Me acobijé en mi elegante biblioteca
francesa con las puertas bien cerradas. Miré los frescos, observé
las molduras del techo y los distintos libros, antes de acomodarme en
mi cómodo sillón para empezar a leer. Nada más pasar los primeros
renglones arrojé el libro al suelo y lo miré con deseos de hacerlo
arder.
—¡Qué me ha llamado ese estúpido!
¡Qué!—grité furioso.
En la mencionada obra, Vittorio el
ególatra, nos mencionaba a todos como una horda de idiotas. Me
enfurecí. Había dicho en pocas palabras que no teníamos su encanto
ni su gracia. ¡Qué iba a saber ese imbécil! Nada. No sabía nada.
Ni siquiera era capaz de aceptar que había seres tan o más
extraordinarios que él. Deseé que Akasha lo hubiese fulminado
cuando empezó su alocado exterminio. Finalmente decidí leerlo tras
unos minutos blasfemando y cuando lo hice me desternillé de risa.
Ese idiota creía que hablaba con ángeles.
—Oh, claro. Y tiene línea directa
con Dios—dije tras dejarlo sobre el escritorio.

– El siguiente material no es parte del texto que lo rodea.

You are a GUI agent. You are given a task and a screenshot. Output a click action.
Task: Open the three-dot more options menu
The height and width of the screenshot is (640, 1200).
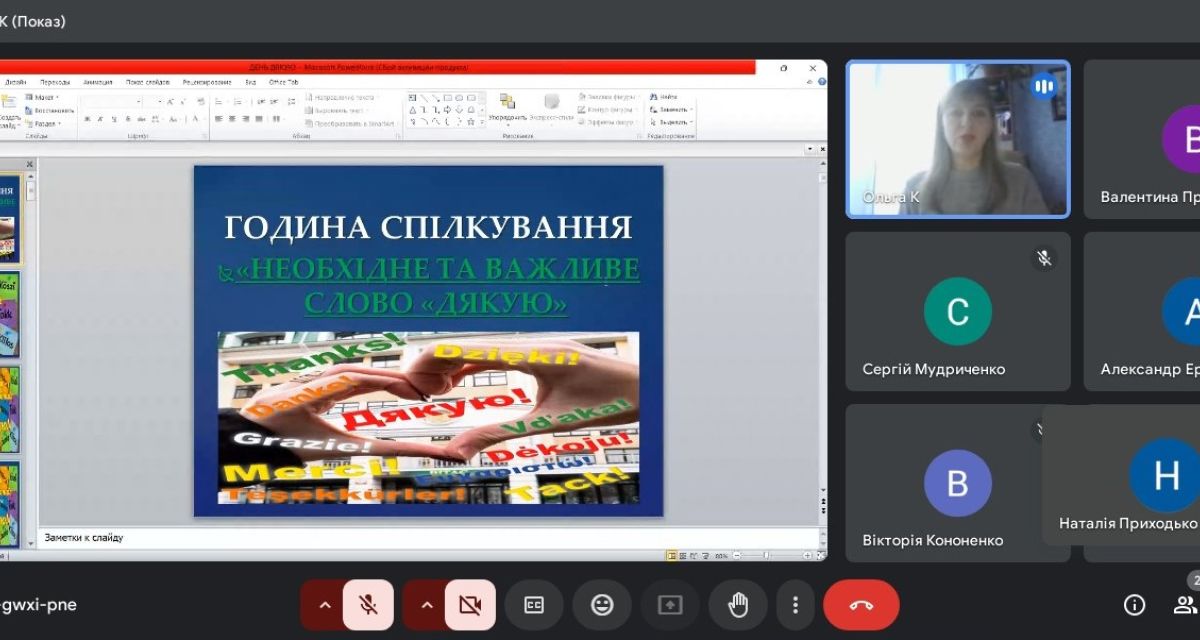click(x=795, y=605)
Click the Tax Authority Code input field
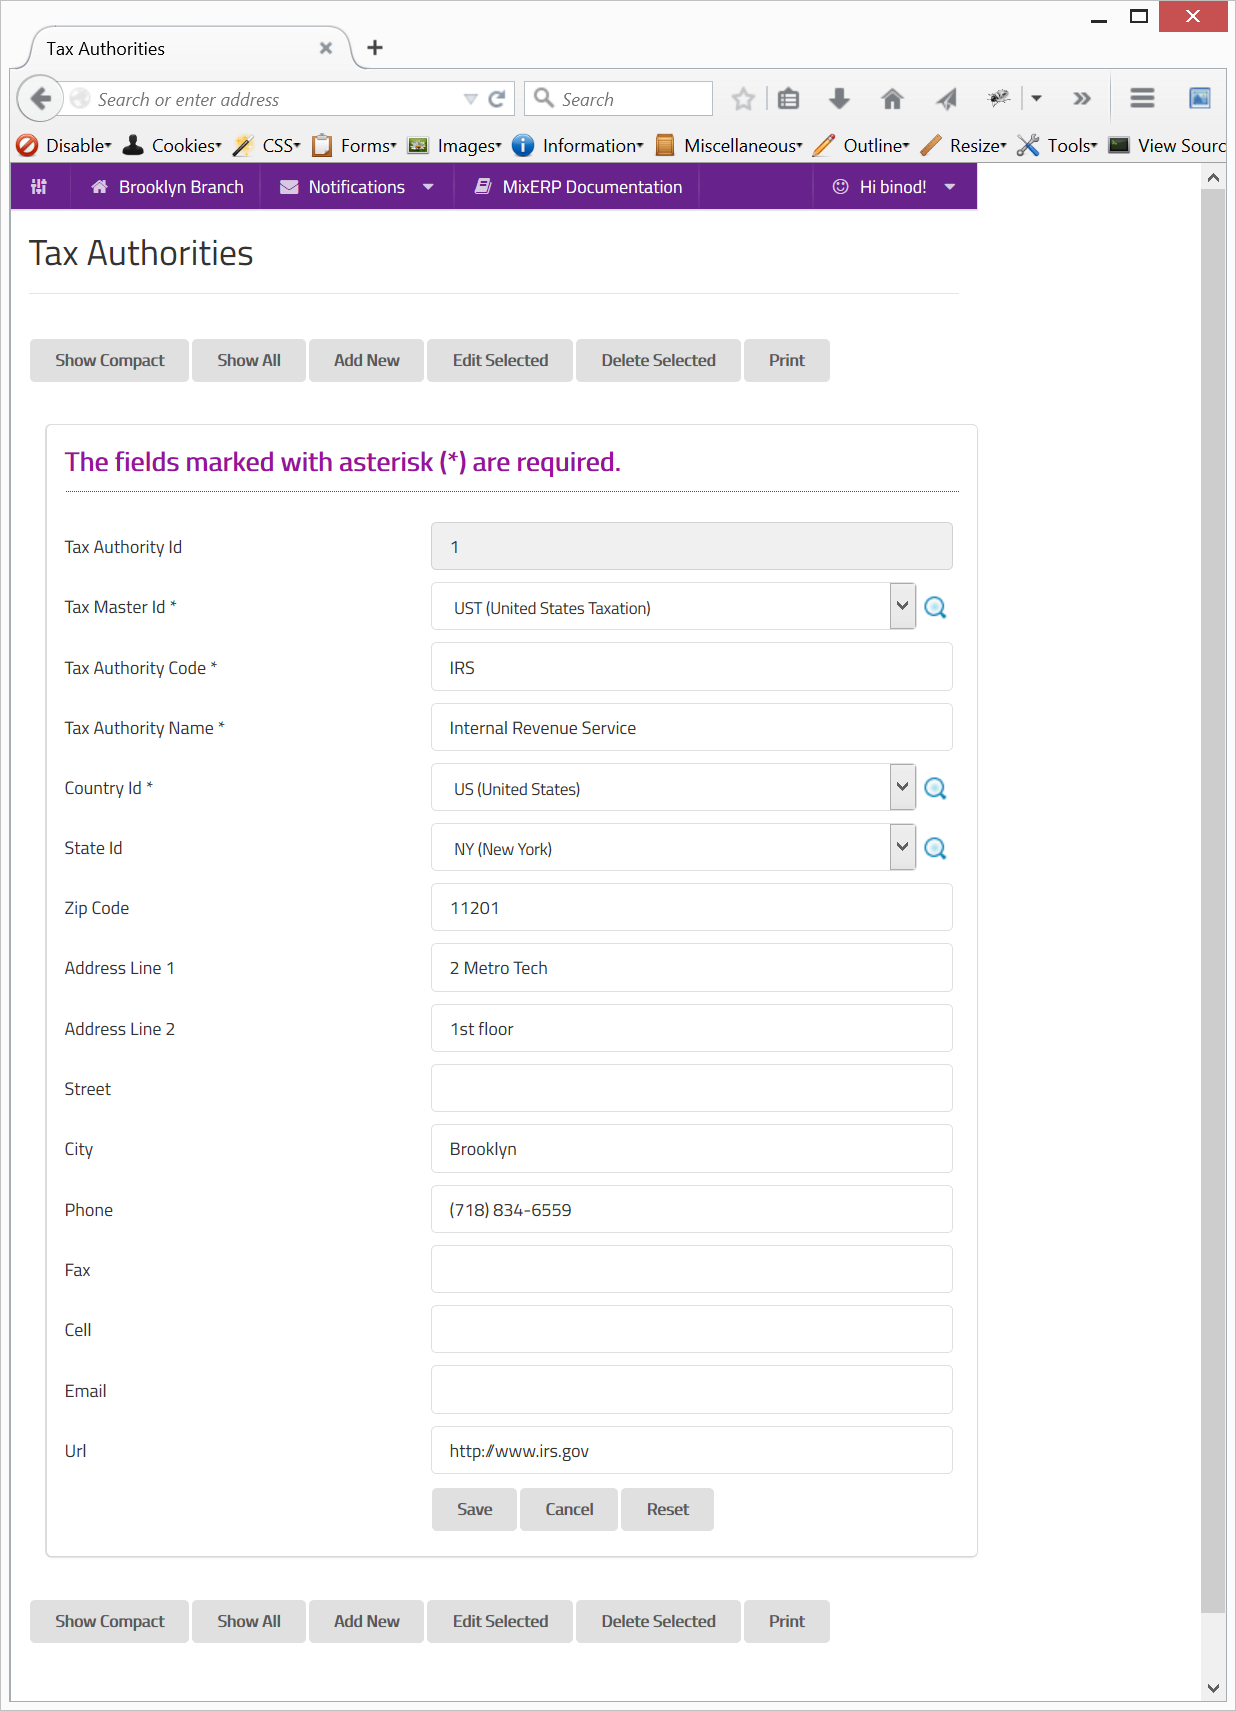Viewport: 1236px width, 1711px height. click(x=691, y=668)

Pensé en llamar a Lestat y comentarle
lo que había leído, pero opté por hacerlo con Louis que seguro que
le entusiasmaría desternillarse de risa conmigo. Aunque antes de
levantar el teléfono noté como mi corazón se aconojaba. Había
leído sobre Venecia, sobre el mundo en el cual fui educado por y con
amor, y por supuesto noté que toda la fiereza que demostraba a
otros, mi apasionada firmeza ante el dolor, se desmoronó como un
terrón de azúcar en un vaso de café caliente.
—Ojalá te tuviese aquí...
arrodillado ante mí... recitándome esos poemas... —murmuré intentando hacer acopio de todas mis fuerzas para poder articular algunas palabras, pero no pude. Colgué el teléfono y me recosté en el asiento imaginando a mi adorado maestro frente a mí, a mi amo, pintando aquel cuadro que se convertiría en un objeto maldito símbolo de una tragedia, una historia, un sueño marchito... una verdad.